- **RECORDED INFORMATION**:
______
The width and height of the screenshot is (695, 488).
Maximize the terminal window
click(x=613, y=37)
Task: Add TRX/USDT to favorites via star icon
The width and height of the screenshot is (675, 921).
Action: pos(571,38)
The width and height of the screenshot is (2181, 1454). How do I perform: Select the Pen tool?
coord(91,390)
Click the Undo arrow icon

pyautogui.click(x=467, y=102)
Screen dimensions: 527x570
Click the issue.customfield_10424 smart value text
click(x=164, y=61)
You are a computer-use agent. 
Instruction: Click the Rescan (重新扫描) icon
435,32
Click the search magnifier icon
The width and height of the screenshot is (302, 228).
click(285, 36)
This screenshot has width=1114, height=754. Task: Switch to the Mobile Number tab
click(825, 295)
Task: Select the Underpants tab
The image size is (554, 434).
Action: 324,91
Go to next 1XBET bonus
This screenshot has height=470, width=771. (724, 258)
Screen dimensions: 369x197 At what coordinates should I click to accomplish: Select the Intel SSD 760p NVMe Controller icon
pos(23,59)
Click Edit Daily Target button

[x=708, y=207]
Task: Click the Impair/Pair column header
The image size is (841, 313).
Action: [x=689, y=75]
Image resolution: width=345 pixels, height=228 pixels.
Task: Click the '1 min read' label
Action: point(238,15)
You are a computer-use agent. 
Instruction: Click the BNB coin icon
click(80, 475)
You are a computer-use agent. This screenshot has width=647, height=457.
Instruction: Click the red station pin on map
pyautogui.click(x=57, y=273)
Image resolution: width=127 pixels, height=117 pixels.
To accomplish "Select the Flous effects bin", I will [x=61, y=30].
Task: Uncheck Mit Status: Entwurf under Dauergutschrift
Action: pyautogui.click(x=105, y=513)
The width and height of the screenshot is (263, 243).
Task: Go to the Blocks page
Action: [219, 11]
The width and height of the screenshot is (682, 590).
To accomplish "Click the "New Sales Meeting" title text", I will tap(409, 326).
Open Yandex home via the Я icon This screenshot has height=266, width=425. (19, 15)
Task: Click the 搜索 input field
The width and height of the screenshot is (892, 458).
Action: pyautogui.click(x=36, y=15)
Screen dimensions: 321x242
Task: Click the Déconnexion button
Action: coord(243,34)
______
- **WRITTEN REQUEST**:
Report every line of the records above that contains the string "Instruction", copying each line in full, and count a line only if the string matches in case.

- **CORRECT RESULT**:
Instruction: Click the Rescan (重新扫描) icon
Instruction: Click the BNB coin icon
Instruction: Click the red station pin on map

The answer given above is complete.